*** Input records ***

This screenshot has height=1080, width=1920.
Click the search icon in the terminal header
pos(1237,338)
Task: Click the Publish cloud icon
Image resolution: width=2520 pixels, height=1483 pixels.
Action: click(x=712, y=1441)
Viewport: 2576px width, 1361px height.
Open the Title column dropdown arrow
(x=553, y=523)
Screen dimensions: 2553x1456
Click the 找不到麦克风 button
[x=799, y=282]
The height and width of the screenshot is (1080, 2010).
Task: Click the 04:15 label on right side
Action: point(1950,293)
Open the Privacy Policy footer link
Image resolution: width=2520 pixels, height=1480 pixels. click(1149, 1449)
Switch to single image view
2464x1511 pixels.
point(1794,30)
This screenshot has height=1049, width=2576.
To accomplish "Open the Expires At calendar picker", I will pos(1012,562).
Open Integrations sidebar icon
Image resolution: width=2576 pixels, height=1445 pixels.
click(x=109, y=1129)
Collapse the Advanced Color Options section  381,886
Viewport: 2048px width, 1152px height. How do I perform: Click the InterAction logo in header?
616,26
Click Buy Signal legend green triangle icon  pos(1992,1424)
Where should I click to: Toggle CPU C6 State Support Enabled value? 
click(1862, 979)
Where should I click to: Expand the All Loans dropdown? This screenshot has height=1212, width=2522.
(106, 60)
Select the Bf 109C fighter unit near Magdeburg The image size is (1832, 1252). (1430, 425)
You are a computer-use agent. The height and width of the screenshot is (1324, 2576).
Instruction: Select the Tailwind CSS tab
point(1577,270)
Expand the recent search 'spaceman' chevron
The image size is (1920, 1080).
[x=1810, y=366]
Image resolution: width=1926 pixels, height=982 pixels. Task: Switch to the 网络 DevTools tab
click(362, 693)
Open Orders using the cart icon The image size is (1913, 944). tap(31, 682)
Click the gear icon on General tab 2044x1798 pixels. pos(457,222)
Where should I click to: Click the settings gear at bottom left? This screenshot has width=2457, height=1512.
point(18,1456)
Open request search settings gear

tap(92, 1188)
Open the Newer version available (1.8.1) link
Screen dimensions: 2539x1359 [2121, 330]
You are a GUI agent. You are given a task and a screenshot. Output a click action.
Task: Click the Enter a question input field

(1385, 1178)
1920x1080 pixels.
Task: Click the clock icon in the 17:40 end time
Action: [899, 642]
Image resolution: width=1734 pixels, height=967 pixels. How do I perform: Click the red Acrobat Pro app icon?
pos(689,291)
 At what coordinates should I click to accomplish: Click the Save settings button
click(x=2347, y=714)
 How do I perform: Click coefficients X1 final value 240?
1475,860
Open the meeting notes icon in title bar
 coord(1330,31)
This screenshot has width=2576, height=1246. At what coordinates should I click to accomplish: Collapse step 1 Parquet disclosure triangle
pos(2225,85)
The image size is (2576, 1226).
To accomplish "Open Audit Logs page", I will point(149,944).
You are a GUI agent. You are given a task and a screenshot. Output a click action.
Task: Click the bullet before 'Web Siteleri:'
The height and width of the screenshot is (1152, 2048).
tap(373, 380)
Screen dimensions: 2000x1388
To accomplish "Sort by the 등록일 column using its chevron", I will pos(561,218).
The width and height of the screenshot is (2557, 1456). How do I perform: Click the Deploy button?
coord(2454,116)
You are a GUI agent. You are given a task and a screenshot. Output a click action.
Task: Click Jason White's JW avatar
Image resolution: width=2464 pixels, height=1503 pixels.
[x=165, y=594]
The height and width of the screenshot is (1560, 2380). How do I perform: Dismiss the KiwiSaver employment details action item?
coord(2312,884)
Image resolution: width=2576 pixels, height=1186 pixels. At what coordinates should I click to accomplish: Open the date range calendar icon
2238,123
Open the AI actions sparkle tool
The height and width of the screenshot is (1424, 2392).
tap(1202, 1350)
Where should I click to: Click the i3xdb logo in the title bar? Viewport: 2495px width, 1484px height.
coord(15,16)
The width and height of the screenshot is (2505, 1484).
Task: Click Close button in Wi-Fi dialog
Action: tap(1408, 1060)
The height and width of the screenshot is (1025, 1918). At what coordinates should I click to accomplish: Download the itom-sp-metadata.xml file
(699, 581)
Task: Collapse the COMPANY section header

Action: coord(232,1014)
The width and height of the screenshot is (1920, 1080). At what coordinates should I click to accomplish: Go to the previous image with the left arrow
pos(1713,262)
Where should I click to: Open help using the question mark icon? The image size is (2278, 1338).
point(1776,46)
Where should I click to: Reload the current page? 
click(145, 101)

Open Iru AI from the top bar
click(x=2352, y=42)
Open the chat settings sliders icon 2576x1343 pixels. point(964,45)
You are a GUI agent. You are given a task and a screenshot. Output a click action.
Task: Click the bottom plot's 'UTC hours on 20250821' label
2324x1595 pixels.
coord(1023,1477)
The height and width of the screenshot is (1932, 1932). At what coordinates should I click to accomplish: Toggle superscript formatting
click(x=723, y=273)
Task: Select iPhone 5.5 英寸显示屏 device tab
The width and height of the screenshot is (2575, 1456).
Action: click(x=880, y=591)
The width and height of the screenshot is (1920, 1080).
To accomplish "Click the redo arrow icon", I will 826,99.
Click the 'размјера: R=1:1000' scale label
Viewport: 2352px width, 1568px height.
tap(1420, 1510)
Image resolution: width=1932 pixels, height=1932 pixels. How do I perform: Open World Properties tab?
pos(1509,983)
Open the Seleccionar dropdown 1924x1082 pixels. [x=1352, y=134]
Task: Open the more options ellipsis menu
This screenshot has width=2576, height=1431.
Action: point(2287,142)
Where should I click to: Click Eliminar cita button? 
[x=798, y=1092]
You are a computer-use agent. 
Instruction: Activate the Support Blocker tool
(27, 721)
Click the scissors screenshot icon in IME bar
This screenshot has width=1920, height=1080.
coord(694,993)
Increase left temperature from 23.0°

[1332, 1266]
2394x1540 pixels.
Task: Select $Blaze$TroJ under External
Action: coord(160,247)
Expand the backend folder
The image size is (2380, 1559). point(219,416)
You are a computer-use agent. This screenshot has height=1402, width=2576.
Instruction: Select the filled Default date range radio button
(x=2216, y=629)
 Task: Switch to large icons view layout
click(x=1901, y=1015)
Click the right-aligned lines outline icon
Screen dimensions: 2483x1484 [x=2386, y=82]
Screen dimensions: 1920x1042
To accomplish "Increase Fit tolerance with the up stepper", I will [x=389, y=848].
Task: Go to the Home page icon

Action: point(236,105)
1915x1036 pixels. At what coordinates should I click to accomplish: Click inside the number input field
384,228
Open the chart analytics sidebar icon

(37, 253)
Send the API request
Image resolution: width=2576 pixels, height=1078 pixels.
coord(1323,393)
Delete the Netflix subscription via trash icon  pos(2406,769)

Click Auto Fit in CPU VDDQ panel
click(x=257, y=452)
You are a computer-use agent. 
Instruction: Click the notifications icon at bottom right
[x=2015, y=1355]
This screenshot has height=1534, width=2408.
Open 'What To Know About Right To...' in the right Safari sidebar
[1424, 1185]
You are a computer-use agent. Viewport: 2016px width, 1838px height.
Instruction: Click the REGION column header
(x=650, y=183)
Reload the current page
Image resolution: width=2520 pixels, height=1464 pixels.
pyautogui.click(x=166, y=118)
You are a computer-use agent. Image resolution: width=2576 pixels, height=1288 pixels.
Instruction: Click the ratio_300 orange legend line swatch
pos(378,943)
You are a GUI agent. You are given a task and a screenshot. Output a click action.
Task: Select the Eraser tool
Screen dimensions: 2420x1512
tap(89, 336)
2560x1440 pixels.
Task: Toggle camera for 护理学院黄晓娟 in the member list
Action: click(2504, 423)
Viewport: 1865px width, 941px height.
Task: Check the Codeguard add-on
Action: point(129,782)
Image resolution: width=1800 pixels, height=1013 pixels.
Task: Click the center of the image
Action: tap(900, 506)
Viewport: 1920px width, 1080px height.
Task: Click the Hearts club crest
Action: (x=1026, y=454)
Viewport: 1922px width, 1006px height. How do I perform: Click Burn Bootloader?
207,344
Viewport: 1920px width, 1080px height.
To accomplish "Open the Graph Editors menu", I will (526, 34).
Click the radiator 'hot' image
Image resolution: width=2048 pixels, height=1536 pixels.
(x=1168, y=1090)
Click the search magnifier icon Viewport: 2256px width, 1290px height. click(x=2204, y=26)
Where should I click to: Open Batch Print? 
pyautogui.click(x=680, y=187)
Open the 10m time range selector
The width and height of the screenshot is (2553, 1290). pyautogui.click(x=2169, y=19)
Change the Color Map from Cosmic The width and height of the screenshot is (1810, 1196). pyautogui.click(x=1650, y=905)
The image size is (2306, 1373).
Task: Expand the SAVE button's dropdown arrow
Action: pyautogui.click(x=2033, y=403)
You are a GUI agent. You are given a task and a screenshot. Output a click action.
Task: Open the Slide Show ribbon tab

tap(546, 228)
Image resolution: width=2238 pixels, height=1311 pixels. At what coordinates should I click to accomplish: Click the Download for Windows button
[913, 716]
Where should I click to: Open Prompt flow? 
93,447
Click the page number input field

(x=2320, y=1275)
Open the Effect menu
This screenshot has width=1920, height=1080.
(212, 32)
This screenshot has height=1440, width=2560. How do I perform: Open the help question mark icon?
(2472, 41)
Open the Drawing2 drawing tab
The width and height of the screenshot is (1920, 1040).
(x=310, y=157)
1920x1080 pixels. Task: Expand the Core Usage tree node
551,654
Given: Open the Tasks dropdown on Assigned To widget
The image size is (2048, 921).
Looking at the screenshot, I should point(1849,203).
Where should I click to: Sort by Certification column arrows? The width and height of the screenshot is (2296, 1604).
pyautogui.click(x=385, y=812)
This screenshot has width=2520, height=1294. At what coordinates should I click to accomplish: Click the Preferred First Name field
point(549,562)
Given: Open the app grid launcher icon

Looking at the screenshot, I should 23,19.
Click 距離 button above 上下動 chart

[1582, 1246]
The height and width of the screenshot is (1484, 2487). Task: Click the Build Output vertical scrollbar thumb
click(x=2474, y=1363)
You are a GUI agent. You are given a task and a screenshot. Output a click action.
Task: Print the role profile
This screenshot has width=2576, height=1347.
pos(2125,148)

*** End of Input records ***

What the exercise asks:
Reproduce all lines from the records above that include the word "chevron".

Answer to the exercise:
Expand the recent search 'spaceman' chevron
To accomplish "Sort by the 등록일 column using its chevron", I will pos(561,218).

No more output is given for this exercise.